The aim of the teaching programme was to create an informal space where medical students could bring ethically challenging cases they had encountered on their placements to small groups for discussion. Such groups would be facilitated by foundation doctors, who crucially had recently been students themselves, so may be more likely to be able to relate to the students’ experiences. Discussions would give students the opportunity to think through the dilemmas out loud, identify and analyse the ethical issues and tease out what the real barriers to ethical practice were. Importantly, the second part of the discussion was for students to work together to come up with practical courses of action that they would feel able to follow if they were in a similar situation in the future.

Feedback from students and foundation doctors was extremely positive, with students valuing the opportunity to discuss cases in this format, and foundation doctors enjoying offering a different type of teaching. Just having the opportunity to discuss their dilemmas was welcomed by many students giving them confidence to trust their moral instincts.

One of the most interesting findings on reviewing the themes and feedback emerging from sessions was that students were frequently able to identify the “ethically correct” course of action but felt unable to follow it. This was due to a number of barriers, such as hierarchal barriers, lack of confidence, or a perceived lack of experience. However, a lack of, or incorrect, knowledge of ethics and law was rarely the reason for their “unethical” choice of course of action.

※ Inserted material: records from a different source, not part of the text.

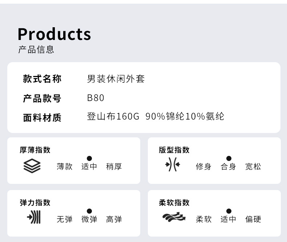
Task: Select the 适中 thickness option
Action: (x=89, y=167)
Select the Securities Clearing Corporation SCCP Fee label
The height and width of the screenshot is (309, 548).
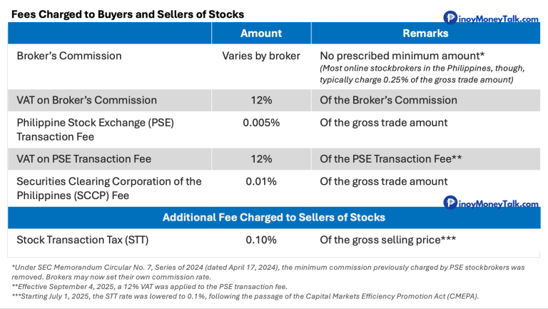click(109, 188)
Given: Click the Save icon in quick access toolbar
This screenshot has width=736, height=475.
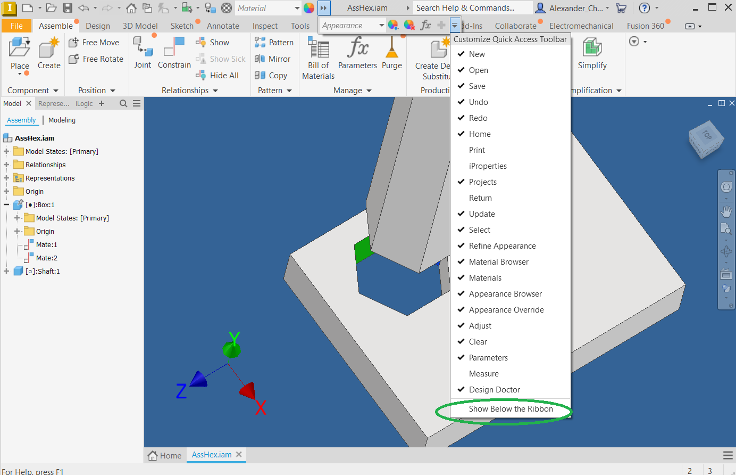Looking at the screenshot, I should coord(68,8).
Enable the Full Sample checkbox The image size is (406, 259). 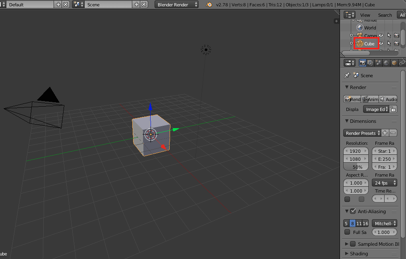click(x=347, y=232)
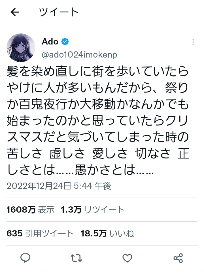Click the blue verified badge beside Ado
Image resolution: width=204 pixels, height=273 pixels.
65,42
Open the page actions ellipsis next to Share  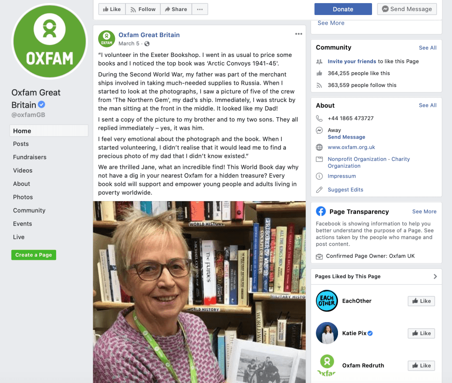[200, 9]
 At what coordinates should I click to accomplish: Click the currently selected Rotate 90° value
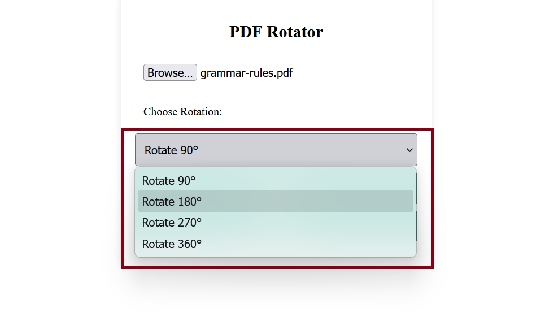pos(171,150)
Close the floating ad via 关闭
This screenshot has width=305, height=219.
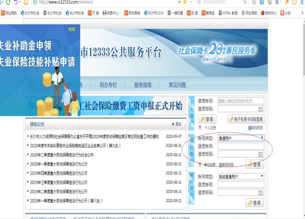pyautogui.click(x=71, y=29)
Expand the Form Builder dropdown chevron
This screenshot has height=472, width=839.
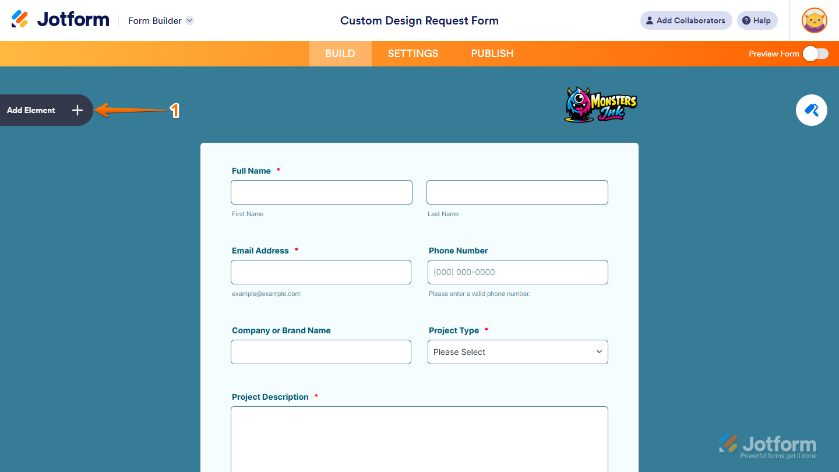coord(189,20)
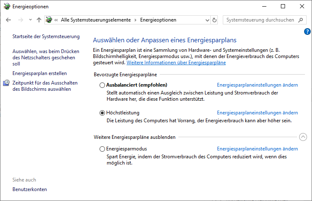Viewport: 312px width, 201px height.
Task: Click the Energieoptionen title bar icon
Action: [x=7, y=7]
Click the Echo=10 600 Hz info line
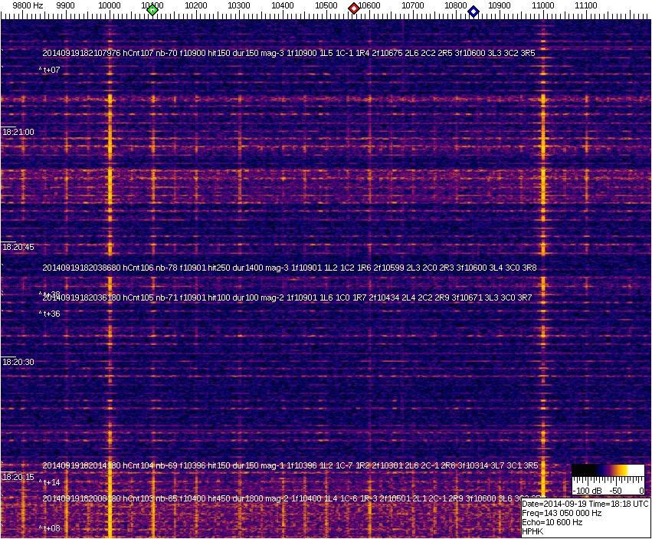Viewport: 652px width, 539px height. 552,522
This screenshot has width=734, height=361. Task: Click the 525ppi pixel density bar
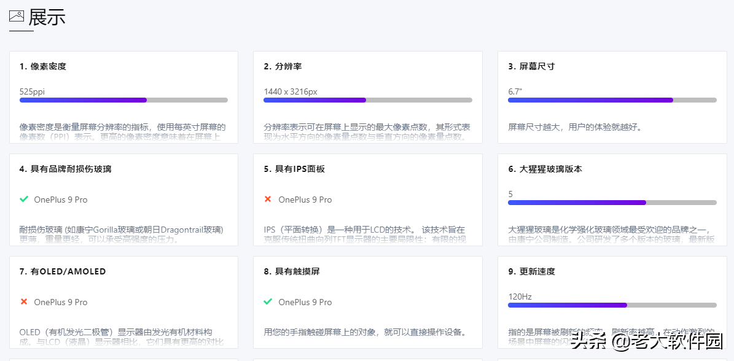coord(123,100)
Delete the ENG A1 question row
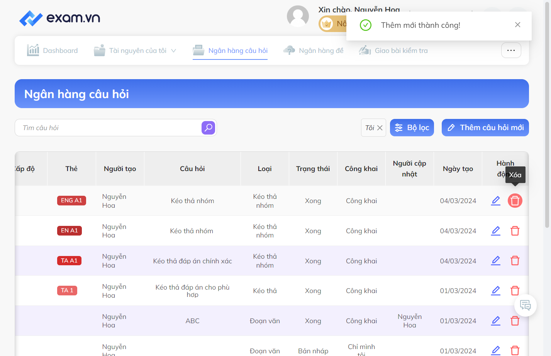The height and width of the screenshot is (356, 551). pos(515,200)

This resonated with my own experiences, highlighting the fact that simply having knowledge of ethics and law is not sufficient in enabling students and junior doctors to practice ethically. The challenge facing medical educators is how to adequately prepare medical students for ethics in practice in an increasingly constrained curriculum. A programme such as this provides students with the opportunity to practice applying their knowledge of ethics and law to real cases, and develop their ethical reasoning skills. It also helps them develop their ethical sensitivity, as they identify the dilemmas themselves. It is hoped that this might better prepare them for life as junior doctors where they will continue to face ethical dilemmas and will need to be resourceful in how they work through such issues.